Iran’s Supreme Leader has again cautioned people not to “break the rules” in the May 19 Presidential election, his latest implicit reference to the mass protests after the disputed 2009 vote.

Ayatollah Khamenei told a graduation ceremony at the Revolutionary Guards’ Imam Hossein University on Wednesday:

If the people participate [in an] orderly [way] in the election… it will bring about the glory of the Islamic Republic. But if they break the rules or cause misconduct, if they please the enemies with their words, the elections will end to our detriment.

As usual, Khamenei invoked the Western “enemy”, saying that it was seeking a change in Iran’s behavior — “no different from changing” the Iran’s system — through intervention in the election and an attempt to “make the economy stagnant and lagging…so that the people will lose hope in the Islamic Republic over economic problems”.

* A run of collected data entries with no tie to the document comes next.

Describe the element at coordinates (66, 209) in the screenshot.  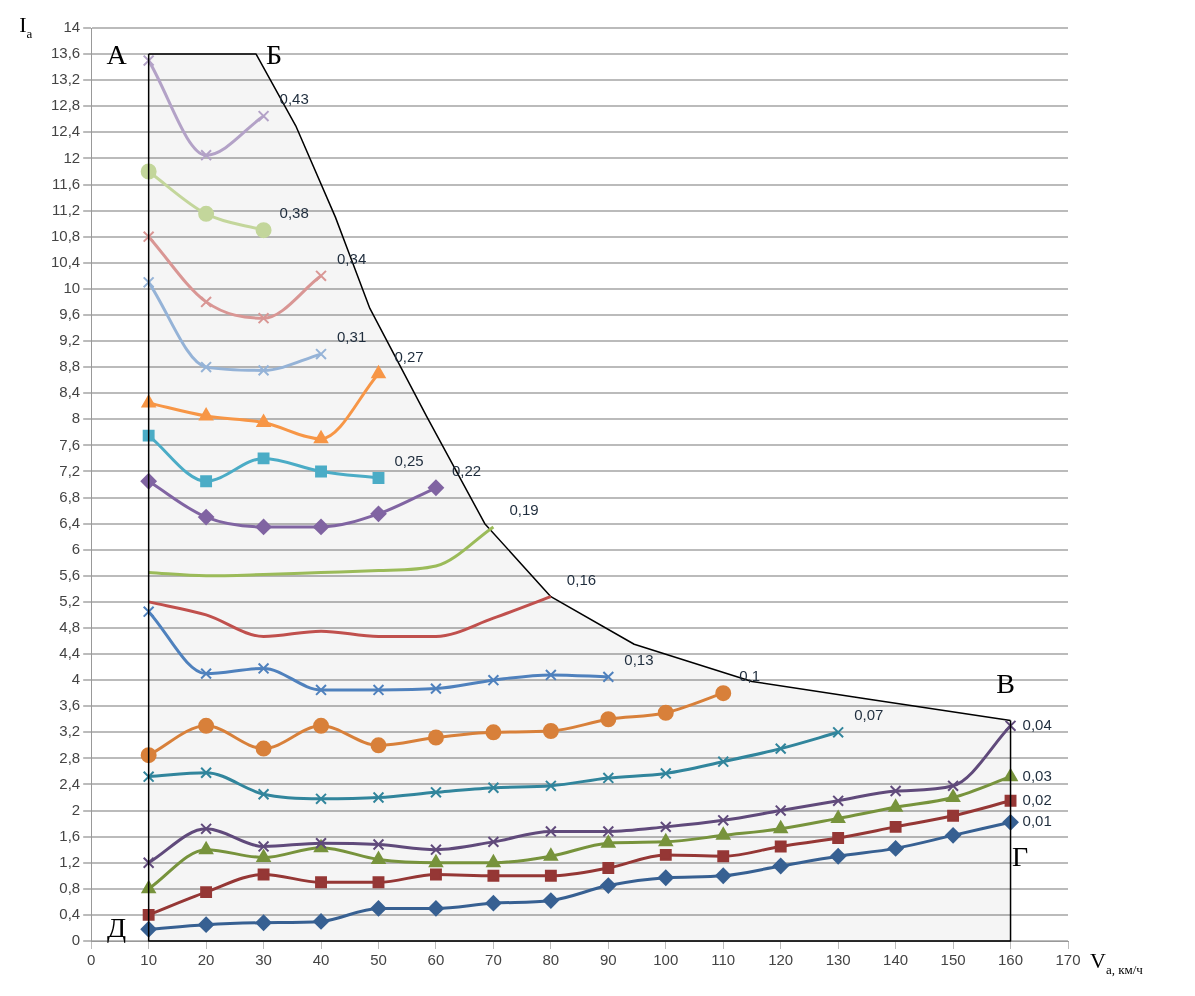
I see `y-tick-label: 11,2` at that location.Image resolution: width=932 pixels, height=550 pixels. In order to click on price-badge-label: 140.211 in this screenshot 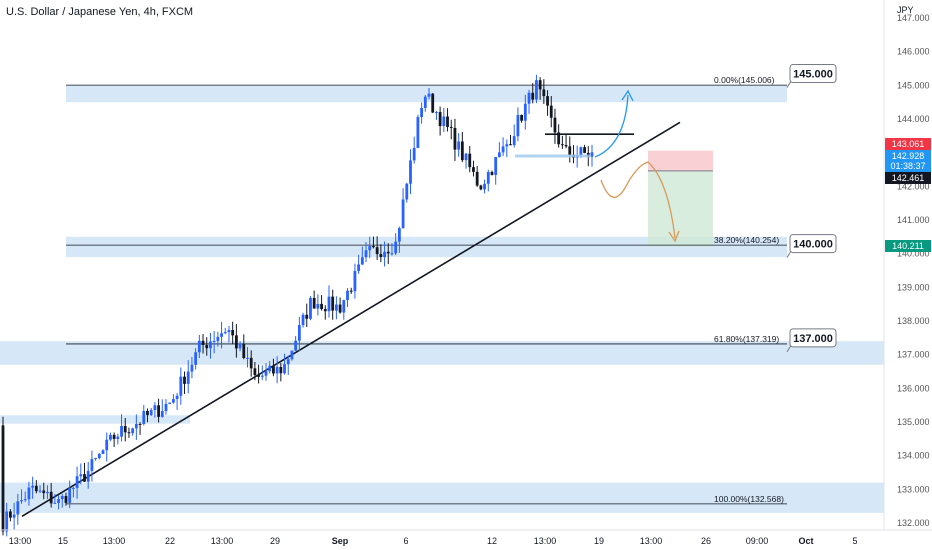, I will do `click(908, 246)`.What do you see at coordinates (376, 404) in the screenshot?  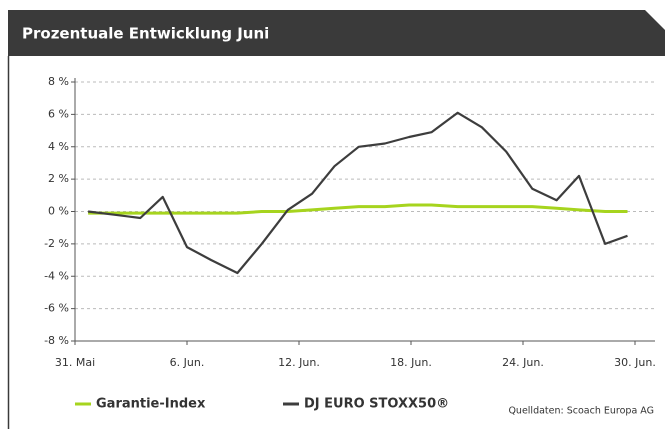 I see `legend-label: DJ EURO STOXX50®` at bounding box center [376, 404].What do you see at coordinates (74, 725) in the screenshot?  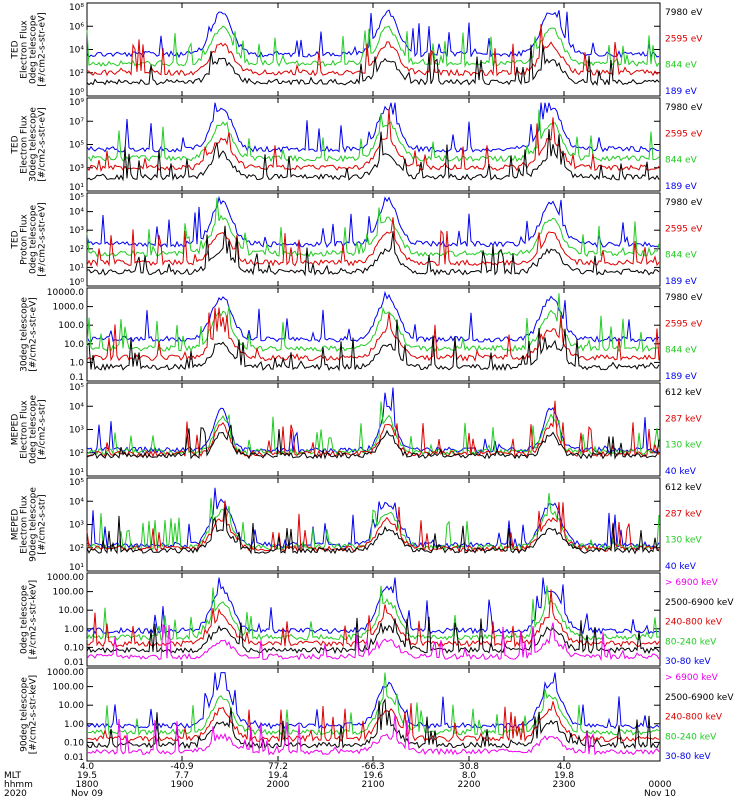 I see `y-tick-label: 1.00` at bounding box center [74, 725].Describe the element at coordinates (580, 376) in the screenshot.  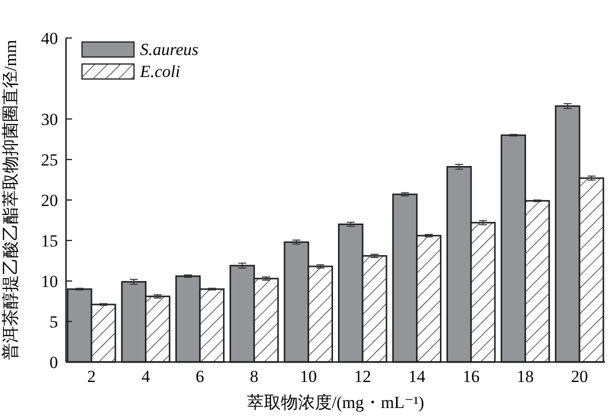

The Supreme Leader has repeatedly warned against dissent similar to that in 2009, when more than a million people marched after President Mahmoud Ahmadinejad was declared the victor over leading challenger Mir Hossein Mousavi. The regime eventually put down the protests through repression, widespread detentions, and the killing of scores of people.

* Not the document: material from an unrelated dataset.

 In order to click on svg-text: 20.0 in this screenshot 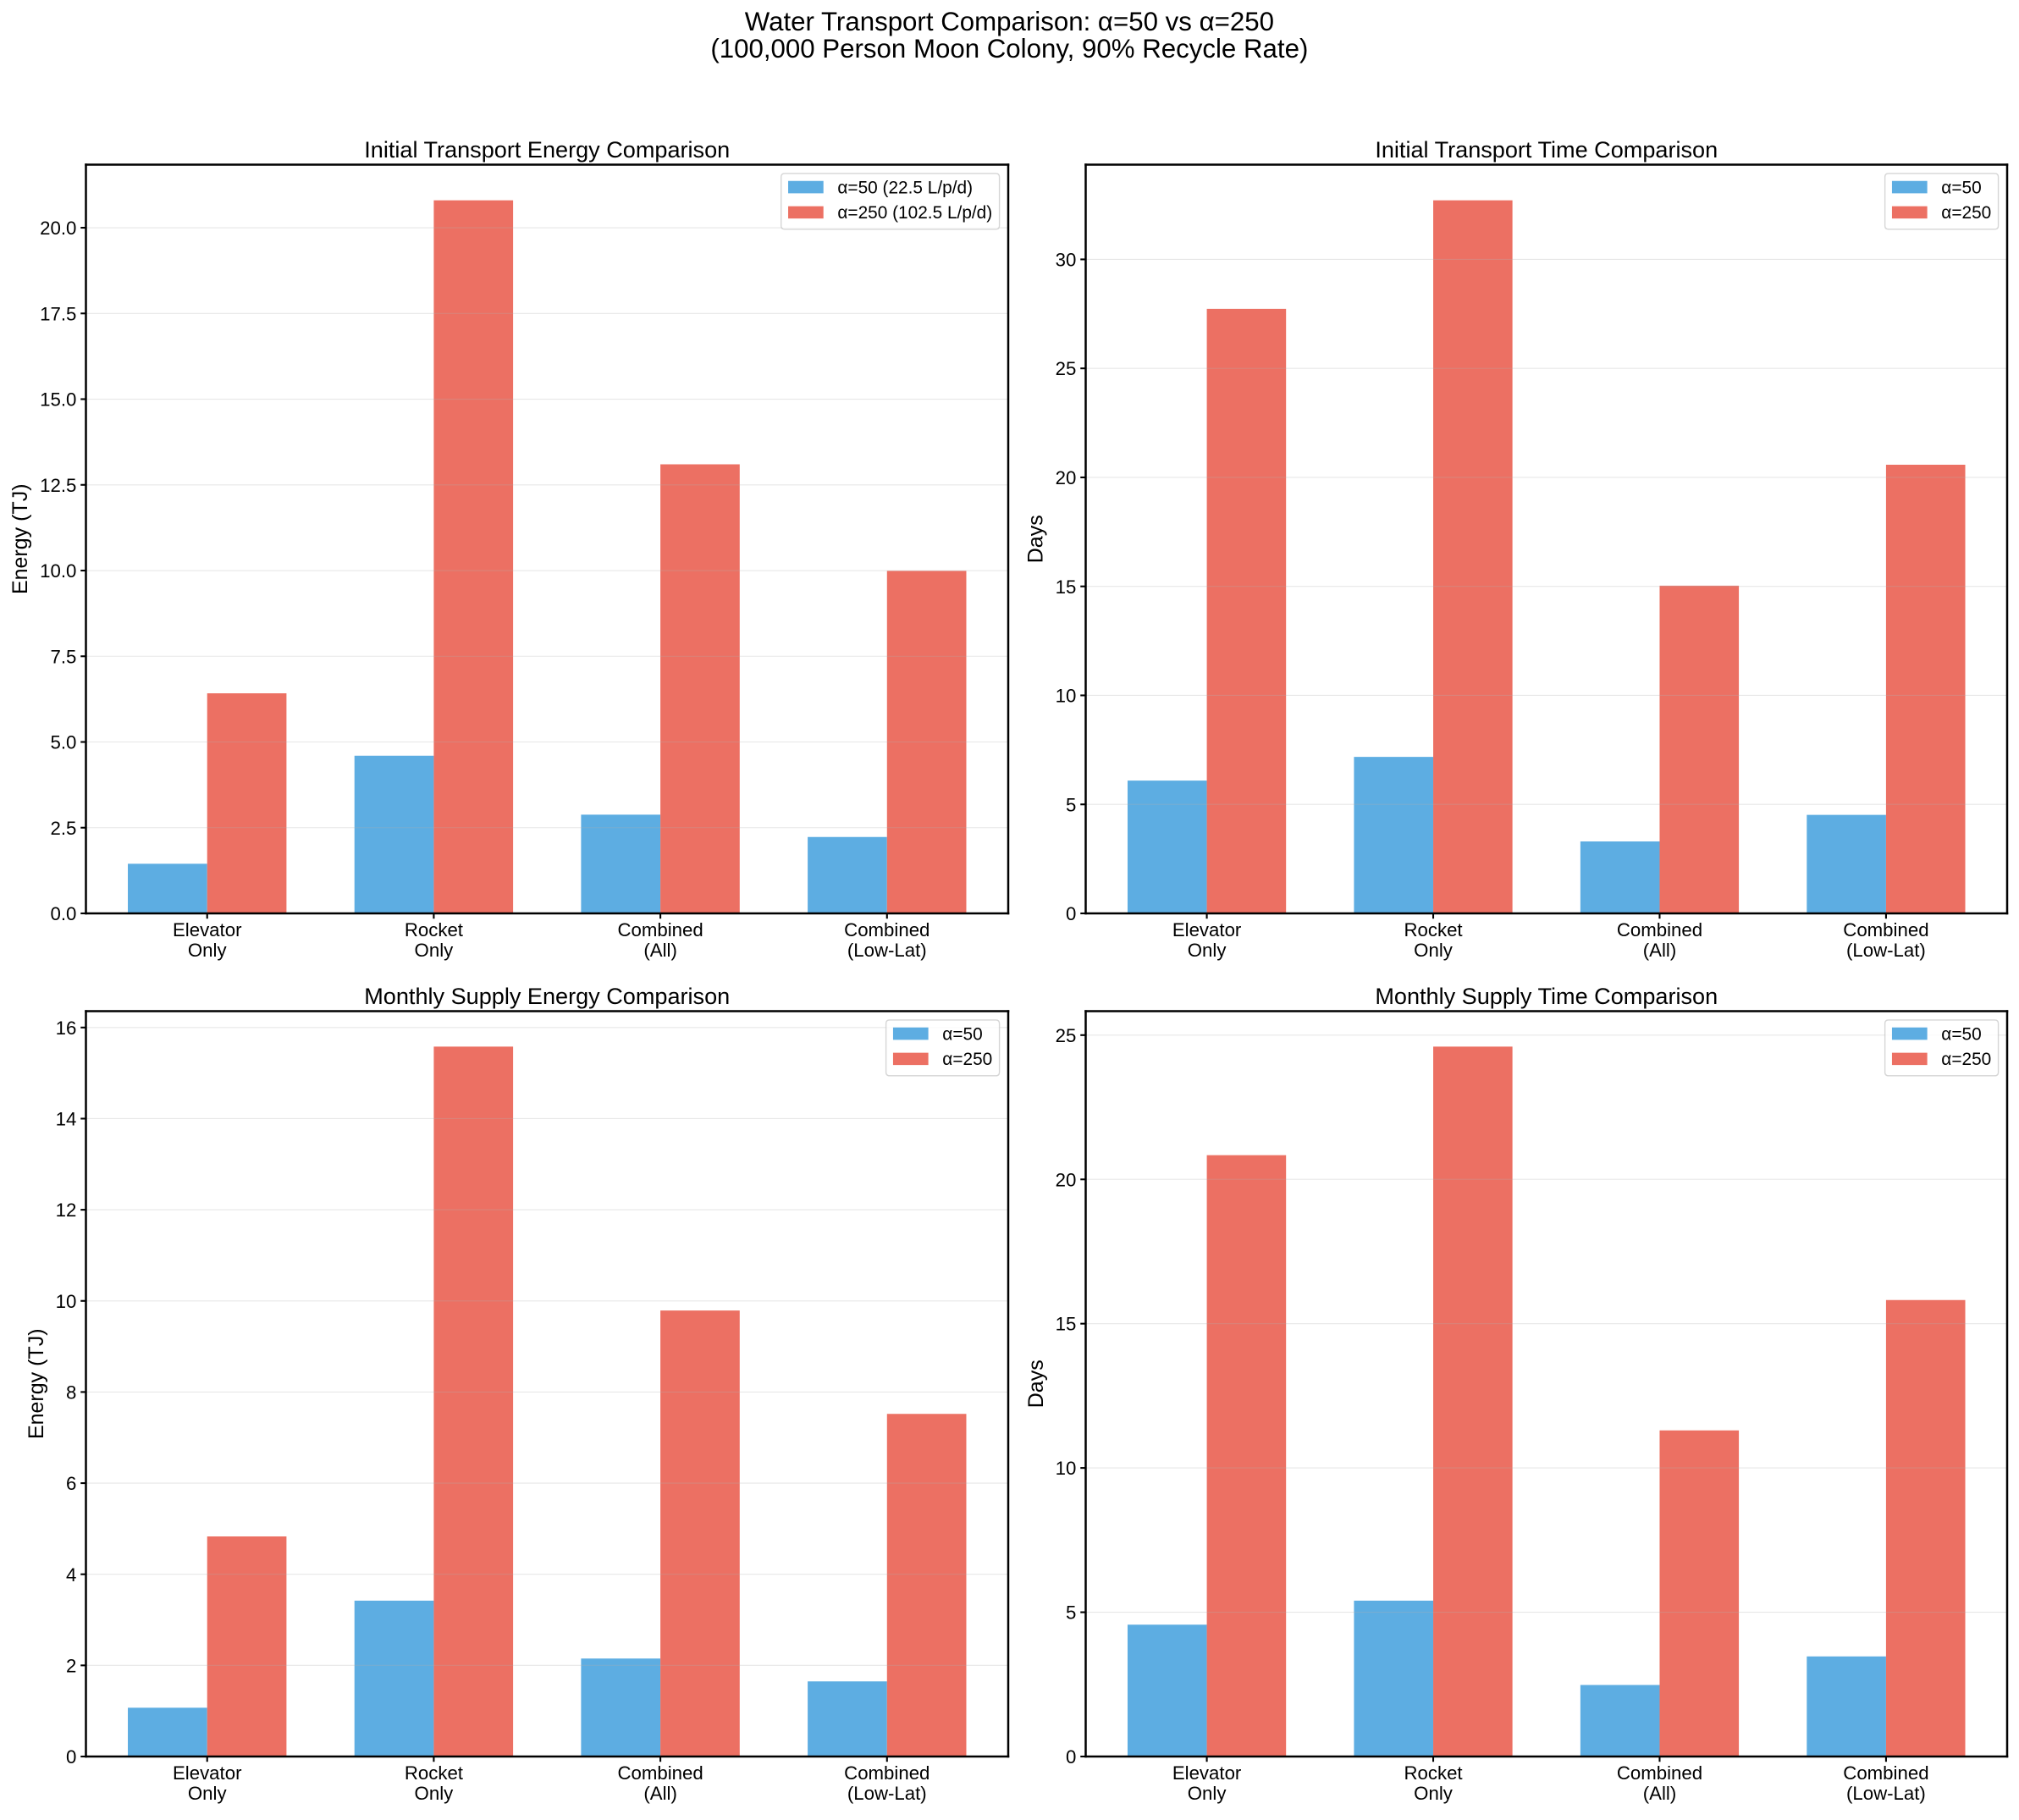, I will do `click(58, 229)`.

In 2013, Khamenei accepted the surprise first-round victory of centrist President Hassan Rouhani, but in this campaign he has implicitly challenged Rouhani and his policy linking economic recovery to a foreign policy of engagement of other countries.

The Supreme Leader did not aim at Rouhani on Wednesday, but gave his firm support to the Revolutionary Guards after the President publicly criticized the elite military force in last week’s second Presidential debate.

Khamenei said enemies “rage” against the IRGC because they “have always been against the factors that” strengthen Iran. He added that “propaganda and media hype” frequently target Iran’s ballistic missile testing program because “military might” strengthens Iran.

Rouhani raised the political stakes in the debate by criticizing the missile tests for jeopardizing implementation of the July 2015 nuclear deal. He said that slogans on the missiles brought further condemnation of Iran, hindering the economic engagement necessary for recovery after years of US and European sanctions.

The Guards, who oversee the tests, have reportedly put inscriptions such as “Death to Israel”on the missiles.